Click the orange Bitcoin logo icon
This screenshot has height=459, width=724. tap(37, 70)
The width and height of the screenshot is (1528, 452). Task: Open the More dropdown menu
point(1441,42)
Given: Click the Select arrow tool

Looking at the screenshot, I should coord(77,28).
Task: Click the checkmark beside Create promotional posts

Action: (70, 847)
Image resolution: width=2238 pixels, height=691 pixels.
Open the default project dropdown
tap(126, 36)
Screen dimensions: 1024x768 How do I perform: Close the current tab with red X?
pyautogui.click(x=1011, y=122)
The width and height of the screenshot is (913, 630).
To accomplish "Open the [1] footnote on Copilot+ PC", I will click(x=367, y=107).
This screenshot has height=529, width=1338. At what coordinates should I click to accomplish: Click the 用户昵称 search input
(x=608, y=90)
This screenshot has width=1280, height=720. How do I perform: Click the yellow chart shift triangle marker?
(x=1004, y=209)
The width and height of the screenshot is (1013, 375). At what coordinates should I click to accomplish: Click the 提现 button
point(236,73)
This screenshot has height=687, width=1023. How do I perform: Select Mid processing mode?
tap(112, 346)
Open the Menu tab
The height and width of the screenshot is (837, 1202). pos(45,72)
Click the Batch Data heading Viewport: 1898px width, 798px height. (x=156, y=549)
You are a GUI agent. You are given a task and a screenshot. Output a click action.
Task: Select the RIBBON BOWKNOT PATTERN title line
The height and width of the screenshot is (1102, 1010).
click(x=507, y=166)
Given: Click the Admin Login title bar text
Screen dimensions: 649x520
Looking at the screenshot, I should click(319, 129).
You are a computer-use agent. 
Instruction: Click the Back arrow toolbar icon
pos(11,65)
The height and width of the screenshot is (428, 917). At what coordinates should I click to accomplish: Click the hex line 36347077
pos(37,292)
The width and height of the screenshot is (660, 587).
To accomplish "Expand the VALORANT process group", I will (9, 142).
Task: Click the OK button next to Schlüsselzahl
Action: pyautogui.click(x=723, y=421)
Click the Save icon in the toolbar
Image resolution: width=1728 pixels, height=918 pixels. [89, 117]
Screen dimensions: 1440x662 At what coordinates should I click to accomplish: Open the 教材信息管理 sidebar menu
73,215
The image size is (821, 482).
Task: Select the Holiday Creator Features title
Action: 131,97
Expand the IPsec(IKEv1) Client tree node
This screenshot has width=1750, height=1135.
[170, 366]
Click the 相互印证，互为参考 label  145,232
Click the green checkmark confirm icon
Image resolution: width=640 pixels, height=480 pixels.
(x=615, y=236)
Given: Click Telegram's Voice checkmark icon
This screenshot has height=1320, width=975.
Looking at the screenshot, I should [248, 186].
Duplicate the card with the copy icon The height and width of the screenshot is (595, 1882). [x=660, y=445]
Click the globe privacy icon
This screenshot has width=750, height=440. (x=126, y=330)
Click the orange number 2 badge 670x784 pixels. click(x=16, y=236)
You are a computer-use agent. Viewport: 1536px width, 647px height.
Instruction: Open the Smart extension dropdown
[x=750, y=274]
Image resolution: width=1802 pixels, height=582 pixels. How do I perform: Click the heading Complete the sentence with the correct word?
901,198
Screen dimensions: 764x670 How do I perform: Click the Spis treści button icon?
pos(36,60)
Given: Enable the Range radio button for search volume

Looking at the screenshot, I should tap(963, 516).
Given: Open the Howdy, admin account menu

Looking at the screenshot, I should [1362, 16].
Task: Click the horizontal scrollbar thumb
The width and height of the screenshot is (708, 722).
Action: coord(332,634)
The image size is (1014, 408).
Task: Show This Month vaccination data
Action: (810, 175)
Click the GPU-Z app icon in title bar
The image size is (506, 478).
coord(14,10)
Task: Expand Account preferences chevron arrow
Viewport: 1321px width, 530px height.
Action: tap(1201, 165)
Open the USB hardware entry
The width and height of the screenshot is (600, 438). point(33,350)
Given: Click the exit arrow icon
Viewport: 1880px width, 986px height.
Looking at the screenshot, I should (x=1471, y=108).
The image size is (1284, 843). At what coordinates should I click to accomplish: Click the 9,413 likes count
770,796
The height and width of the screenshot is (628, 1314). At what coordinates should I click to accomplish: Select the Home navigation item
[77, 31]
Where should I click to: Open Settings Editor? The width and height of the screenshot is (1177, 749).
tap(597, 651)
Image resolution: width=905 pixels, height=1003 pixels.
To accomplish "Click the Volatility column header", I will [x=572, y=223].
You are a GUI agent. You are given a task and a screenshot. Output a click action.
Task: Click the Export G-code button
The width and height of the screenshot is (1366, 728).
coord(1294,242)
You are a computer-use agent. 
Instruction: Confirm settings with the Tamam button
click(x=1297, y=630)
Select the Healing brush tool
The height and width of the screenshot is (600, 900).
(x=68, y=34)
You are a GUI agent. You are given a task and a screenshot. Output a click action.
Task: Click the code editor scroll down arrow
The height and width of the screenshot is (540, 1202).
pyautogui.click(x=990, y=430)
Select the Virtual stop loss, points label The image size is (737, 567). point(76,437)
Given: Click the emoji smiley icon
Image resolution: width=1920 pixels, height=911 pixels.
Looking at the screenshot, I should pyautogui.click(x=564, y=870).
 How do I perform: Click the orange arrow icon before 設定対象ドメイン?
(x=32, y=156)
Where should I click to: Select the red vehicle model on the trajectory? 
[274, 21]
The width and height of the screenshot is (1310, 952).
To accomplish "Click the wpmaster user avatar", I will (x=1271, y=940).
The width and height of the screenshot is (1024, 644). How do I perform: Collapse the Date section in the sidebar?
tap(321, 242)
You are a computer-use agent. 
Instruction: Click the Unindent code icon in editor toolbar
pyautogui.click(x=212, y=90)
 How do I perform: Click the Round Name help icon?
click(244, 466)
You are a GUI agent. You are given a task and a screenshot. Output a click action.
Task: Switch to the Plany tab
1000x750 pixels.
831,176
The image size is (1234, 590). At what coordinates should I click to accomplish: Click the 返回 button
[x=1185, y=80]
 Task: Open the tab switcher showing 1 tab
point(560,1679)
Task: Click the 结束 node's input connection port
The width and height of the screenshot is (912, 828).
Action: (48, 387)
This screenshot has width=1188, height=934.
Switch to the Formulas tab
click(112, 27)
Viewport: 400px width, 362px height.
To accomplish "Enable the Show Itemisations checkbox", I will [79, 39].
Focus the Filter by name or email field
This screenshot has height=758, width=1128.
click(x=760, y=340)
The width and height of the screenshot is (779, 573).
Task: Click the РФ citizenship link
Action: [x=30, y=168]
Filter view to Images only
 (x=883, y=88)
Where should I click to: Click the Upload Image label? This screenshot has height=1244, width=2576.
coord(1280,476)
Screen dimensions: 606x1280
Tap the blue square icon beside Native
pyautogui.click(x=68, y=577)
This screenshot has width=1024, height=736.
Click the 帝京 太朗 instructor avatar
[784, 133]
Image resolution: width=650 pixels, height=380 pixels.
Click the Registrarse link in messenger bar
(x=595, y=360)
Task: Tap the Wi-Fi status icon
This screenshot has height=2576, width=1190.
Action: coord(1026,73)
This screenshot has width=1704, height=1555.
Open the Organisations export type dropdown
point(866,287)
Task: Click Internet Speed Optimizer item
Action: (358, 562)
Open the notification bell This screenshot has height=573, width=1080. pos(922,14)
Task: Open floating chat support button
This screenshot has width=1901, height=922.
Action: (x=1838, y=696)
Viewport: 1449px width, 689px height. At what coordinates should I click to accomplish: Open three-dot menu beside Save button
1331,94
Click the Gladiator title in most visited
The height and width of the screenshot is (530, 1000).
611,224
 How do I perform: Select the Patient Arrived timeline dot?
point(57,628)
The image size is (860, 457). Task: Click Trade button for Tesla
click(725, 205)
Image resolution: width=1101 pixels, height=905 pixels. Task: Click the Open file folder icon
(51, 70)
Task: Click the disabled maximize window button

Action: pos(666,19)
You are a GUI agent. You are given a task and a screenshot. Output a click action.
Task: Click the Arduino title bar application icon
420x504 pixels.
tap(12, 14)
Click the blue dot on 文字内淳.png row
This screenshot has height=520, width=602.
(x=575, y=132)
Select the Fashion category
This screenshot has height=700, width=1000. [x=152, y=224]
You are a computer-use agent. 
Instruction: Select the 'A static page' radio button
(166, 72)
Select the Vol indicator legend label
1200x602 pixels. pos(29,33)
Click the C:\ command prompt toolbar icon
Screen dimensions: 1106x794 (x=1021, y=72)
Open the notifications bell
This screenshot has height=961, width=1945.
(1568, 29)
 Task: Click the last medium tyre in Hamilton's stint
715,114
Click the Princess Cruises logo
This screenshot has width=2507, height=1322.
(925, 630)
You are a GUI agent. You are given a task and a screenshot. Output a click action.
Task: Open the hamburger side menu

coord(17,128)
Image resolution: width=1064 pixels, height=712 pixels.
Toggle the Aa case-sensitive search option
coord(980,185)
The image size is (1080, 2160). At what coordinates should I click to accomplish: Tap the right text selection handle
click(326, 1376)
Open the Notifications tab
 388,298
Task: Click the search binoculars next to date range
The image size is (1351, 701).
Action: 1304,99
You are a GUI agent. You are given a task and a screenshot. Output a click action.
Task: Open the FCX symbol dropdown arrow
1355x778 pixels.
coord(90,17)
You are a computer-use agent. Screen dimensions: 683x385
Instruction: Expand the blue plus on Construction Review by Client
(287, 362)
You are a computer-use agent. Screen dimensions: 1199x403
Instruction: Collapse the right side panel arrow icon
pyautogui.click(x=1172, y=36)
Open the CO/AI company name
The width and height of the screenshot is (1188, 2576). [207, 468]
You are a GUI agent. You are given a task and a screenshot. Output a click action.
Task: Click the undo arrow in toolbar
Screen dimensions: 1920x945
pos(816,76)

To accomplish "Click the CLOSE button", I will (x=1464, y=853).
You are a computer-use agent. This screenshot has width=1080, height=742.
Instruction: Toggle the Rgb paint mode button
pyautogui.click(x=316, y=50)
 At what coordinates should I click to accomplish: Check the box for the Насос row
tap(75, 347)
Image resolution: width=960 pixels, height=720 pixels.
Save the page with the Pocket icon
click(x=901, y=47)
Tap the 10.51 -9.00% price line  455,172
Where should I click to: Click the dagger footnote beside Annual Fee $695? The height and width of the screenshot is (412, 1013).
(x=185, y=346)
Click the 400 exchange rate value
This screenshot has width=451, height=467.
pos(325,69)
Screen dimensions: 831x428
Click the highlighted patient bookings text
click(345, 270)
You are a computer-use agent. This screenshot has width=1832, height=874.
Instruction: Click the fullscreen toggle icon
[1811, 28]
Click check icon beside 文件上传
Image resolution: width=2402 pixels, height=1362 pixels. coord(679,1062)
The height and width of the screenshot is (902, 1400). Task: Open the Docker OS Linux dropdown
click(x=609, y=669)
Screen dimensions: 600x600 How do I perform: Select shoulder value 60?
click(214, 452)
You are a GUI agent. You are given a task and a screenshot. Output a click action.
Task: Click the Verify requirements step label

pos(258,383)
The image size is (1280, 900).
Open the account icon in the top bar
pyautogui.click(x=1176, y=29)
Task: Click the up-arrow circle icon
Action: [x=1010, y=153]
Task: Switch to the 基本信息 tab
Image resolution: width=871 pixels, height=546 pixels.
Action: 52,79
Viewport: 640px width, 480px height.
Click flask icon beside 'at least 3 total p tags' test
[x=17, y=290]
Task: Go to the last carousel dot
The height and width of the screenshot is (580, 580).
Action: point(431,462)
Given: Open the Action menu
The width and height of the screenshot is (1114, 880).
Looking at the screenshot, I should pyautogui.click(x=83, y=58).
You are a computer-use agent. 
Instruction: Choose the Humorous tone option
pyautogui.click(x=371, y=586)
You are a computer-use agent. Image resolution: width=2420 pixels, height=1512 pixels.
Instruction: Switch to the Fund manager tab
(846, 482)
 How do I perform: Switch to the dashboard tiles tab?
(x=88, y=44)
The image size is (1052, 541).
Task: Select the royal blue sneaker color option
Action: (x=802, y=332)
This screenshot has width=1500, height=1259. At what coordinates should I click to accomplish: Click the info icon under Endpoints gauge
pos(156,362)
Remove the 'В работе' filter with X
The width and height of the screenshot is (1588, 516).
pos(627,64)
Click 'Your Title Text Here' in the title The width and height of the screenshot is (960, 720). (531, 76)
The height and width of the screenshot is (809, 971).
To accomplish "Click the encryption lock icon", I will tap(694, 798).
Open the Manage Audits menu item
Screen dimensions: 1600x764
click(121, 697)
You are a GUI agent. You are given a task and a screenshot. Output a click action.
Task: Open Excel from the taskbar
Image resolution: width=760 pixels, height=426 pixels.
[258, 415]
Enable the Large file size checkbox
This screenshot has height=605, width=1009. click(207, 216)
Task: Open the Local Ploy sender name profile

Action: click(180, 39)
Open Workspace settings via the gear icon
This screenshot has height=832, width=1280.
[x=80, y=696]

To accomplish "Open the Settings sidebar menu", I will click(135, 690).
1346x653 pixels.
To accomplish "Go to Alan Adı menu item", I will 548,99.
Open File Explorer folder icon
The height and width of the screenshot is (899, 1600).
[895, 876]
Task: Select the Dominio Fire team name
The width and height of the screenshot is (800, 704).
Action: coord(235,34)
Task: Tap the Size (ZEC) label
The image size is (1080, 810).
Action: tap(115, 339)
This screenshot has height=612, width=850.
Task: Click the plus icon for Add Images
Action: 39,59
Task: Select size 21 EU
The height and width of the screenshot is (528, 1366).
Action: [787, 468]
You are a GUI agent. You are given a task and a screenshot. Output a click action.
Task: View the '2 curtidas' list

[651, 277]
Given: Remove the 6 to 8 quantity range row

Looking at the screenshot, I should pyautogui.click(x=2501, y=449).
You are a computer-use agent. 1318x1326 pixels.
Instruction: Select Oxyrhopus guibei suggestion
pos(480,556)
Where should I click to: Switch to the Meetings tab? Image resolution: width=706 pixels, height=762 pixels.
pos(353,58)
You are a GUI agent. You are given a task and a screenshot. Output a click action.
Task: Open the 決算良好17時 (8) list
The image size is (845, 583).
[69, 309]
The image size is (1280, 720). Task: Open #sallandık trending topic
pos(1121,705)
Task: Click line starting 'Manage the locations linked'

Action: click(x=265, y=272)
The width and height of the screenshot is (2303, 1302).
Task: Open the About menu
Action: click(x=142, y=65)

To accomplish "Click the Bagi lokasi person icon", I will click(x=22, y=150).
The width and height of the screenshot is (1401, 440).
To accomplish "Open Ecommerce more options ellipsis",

▶ [The task]: Output only the lines from the one that contains "You are a computer-use agent. 1318x1326" through the final line of the records, exactly as given.

▶ [The answer]:
You are a computer-use agent. 1318x1326 pixels.
Instruction: Select Oxyrhopus guibei suggestion
pos(480,556)
Where should I click to: Switch to the Meetings tab? Image resolution: width=706 pixels, height=762 pixels.
pos(353,58)
You are a GUI agent. You are given a task and a screenshot. Output a click action.
Task: Open the 決算良好17時 (8) list
The image size is (845, 583).
[69, 309]
The image size is (1280, 720). Task: Open #sallandık trending topic
pos(1121,705)
Task: Click line starting 'Manage the locations linked'

Action: click(x=265, y=272)
The width and height of the screenshot is (2303, 1302).
Task: Open the About menu
Action: click(x=142, y=65)

To accomplish "Click the Bagi lokasi person icon", I will click(x=22, y=150).
The width and height of the screenshot is (1401, 440).
To accomplish "Open Ecommerce more options ellipsis",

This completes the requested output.